La véritable faute de Rousseau, c’est d’avoir persévéré dans son attachement pour cette femme qui, plus ou moins coupable, était à coup sûr indigne de lui, et qui exploita misérablement à son profit les défaillances de ce caractère endolori et cette cruelle imagination, si habile à le torturer. On ne vit pas impunément avec un petit esprit : on ne contracte pas ses défauts, on ne perd pas sa propre grandeur quand on est Jean-Jacques Rousseau; mais on la sent troublée, combattue, exaltée, égarée, et on fait en pure perte d’immenses efforts pour la mettre au niveau de misères indignes d’elle.

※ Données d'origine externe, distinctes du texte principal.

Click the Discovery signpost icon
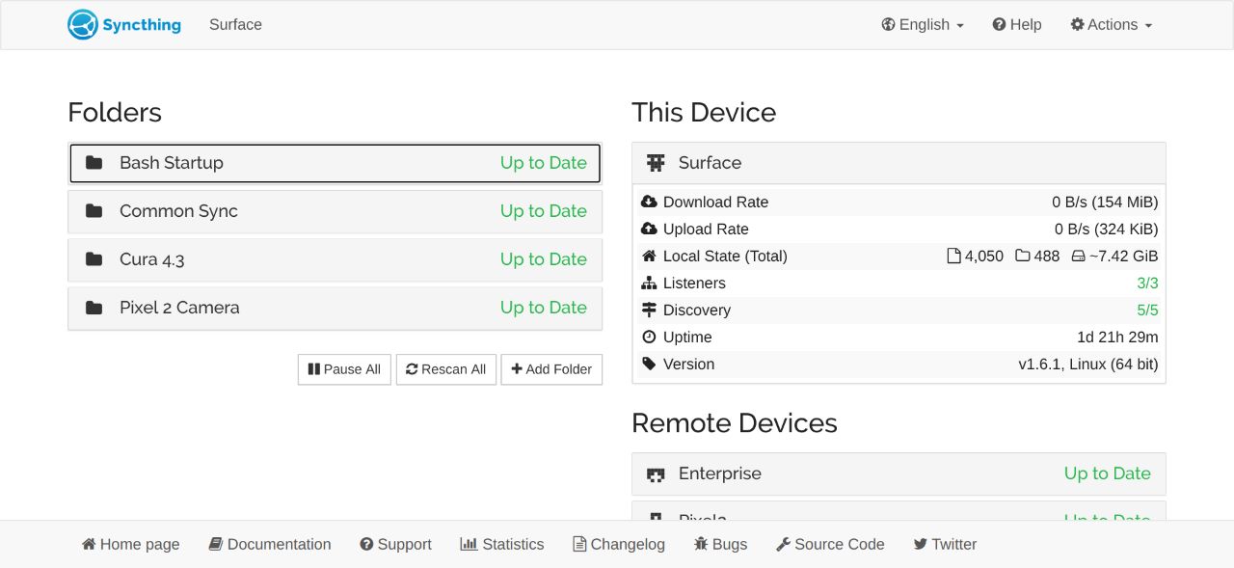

Chaque enfant n’a qu’un père selon les lois naturelles, et il est possible, après tout, que Rousseau fût le père naturel des enfans de Thérèse; mais, lorsqu’il y a d’autres pères présumables, la nature n’a pas, quoi qu’on en dise, de critérium révélateur pour indiquer au véritable père ses devoirs et ses droits. Ceci soulèverait d’ailleurs une question immense, que nous ne voulons pas traiter ici, mais qu’on doit au moins entrevoir quand il s’agit d’un fait aussi grave que la condamnation d’un grand personnage historique. Cette question est celle que les lois civiles n’ont pu résoudre et qu’elles ont tranchée hardiment en défendant la recherche de la paternité d’une part, et en imposant de l’autre les obligations de la paternité envers tous les enfans nés dans le mariage. La loi a sa logique : si elle impose au mari un devoir rigoureux, elle lui attribue un droit rigoureux aussi sur la conduite de sa femme. C’est à lui de la séquestrer ou de la surveiller, s’il n’a pas foi en elle. Dans les unions libres, et celle de Rousseau était une affaire de hasard, nullement sérieuse au début, l’homme, n’ayant pas de droits, n’a pas de devoirs. Thérèse n’était pas vierge, elle ne fut ni séduite ni trompée par lui, et ses relations dans la vieillesse avec le premier venu, — elle s’éprit à cinquante-sept ans, sous les yeux de Rousseau, d’un palefrenier qui eût pu être son petit-fils, — prouvent ce qu’elle avait dû être ce qu’elle avait toujours été.